Se abrieron las puertas de la escuela y los niños comenzaron a salir. La mayoría llevaban bolsas y paquetes además de las mochilas. Era el último día de escuela hasta septiembre. Oni Johnson era una negra fornida, de unos cuarenta años, la falda azul ajustada, con un chaleco amarillo fluorescente sobre la blusa blanca y un birrete azul en la cabeza. Esperaba junto al bordillo como un pastor que debe reunir al rebaño sin la ayuda de un perro. Pero los niños eran ovejas dóciles, sabían cómo comportarse, lo hacían cada día.

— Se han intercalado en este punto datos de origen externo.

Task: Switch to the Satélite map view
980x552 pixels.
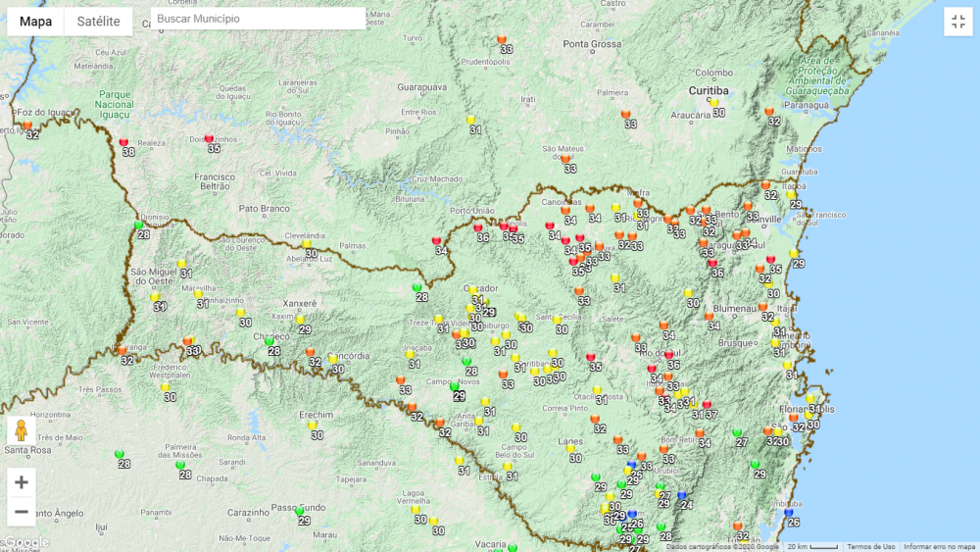Action: [x=98, y=22]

La mujer miró a la derecha, a la izquierda, otra vez a la derecha, y después se situó en el centro de la calle, con la señal de stop en alto. Los niños la siguieron. Wexford vio a la hija menor de los Riding, la niña que había estado en el garden party con su hermano. Un poco más allá una niña de pelo negro con pendientes de oro subió a un coche conducido por una mujer que Wexford pensó que era Claudine Messaoud. Ahora veía gente negra por todas partes. Siempre era así. Vio a un niño de unos ocho o nueve años abrir la puerta del coche de los Epson pero no alcanzó a ver al conductor. La piel del niño no era negra sino un color café con leche claro y pelo rizado castaño. Sólo era negro porque la clasificación no admitía matices.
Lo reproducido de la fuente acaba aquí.